*** Dataset records Section Begins ***
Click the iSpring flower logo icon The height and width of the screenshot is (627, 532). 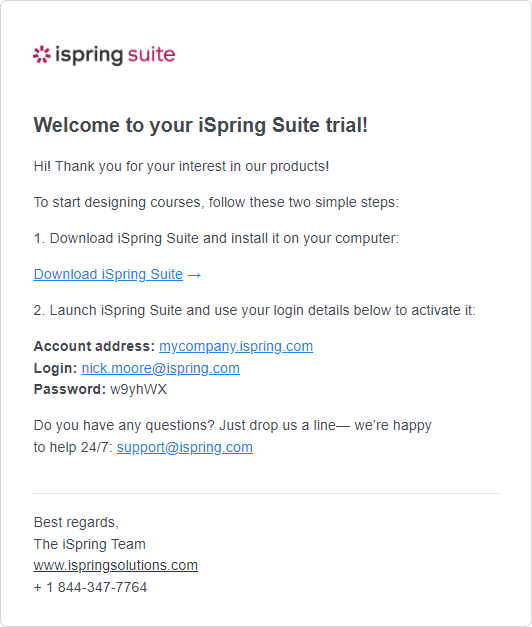[x=42, y=55]
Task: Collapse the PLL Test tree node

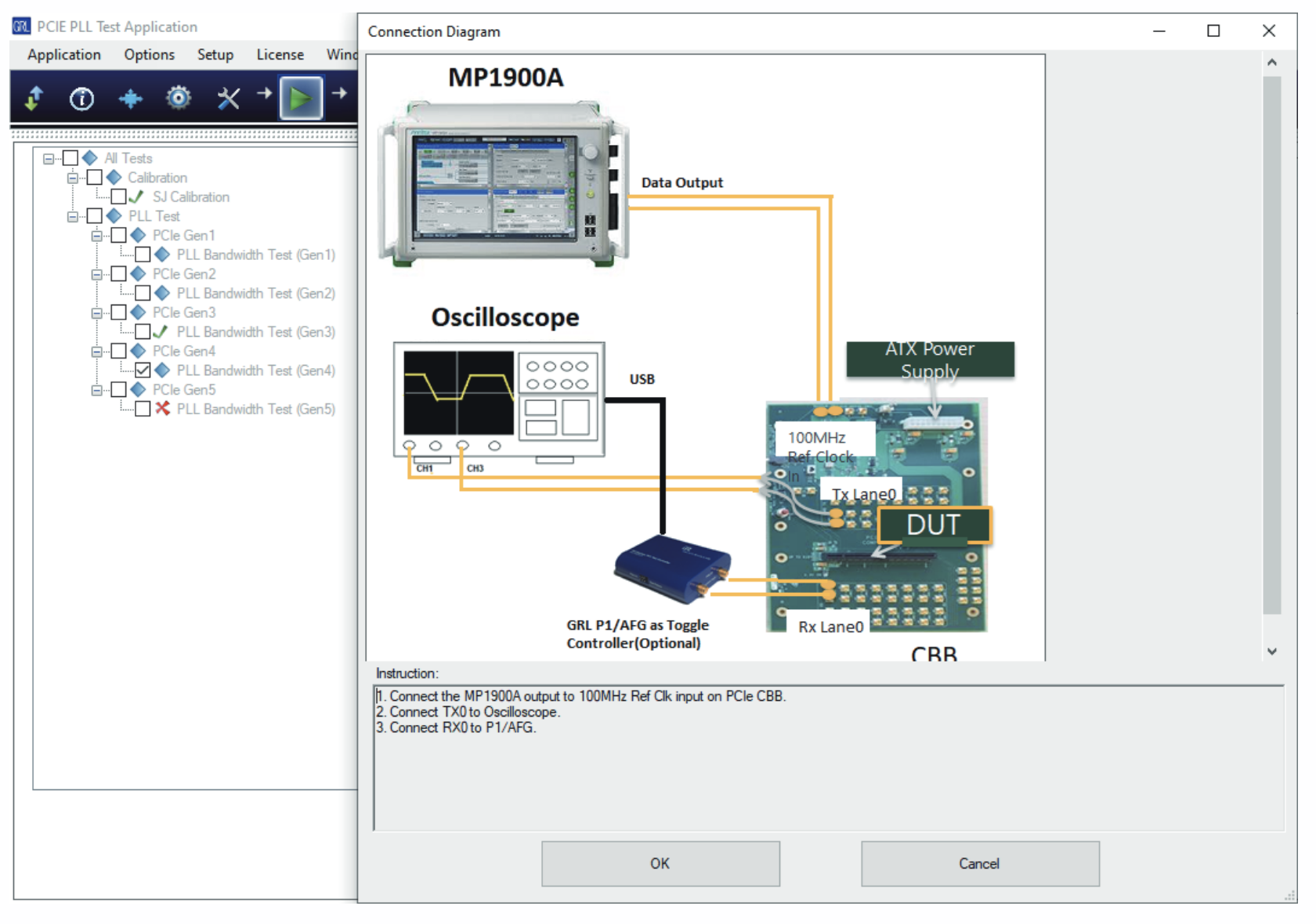Action: [73, 216]
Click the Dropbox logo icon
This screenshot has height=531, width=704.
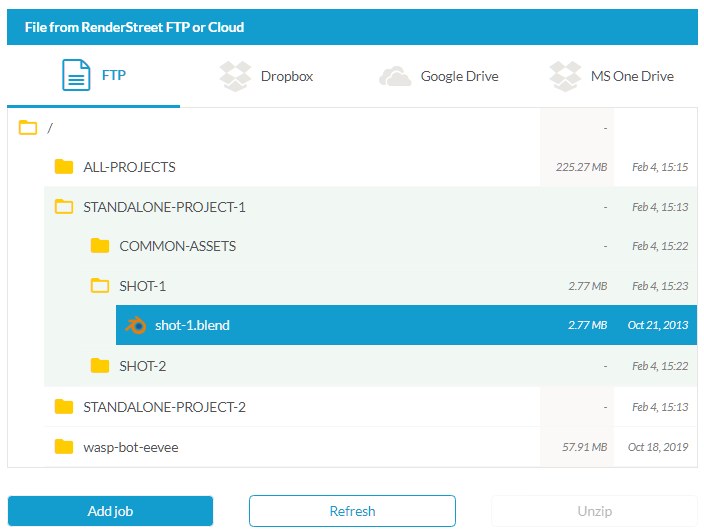(x=235, y=76)
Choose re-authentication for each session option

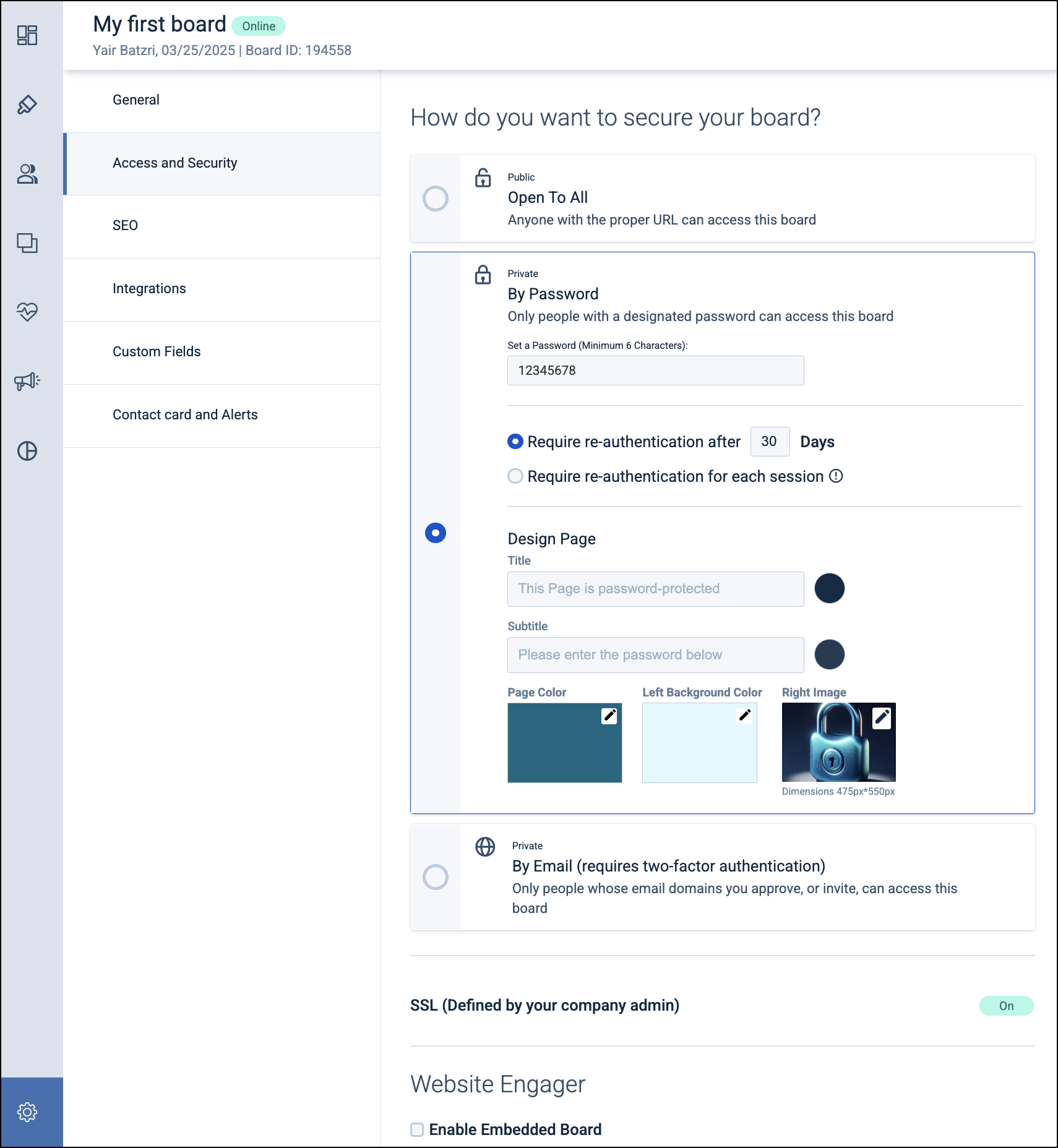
*** Dataset records Section Ends ***
* Work order
Please retype the lines from the one containing "Task: Collapse the PLL Test tree node" through the last line of the records above, exactly as written, and leave out any pictures.

* Exercise solution
Task: Collapse the PLL Test tree node

Action: [73, 216]
Click the Dropbox logo icon
This screenshot has height=531, width=704.
(x=235, y=76)
Choose re-authentication for each session option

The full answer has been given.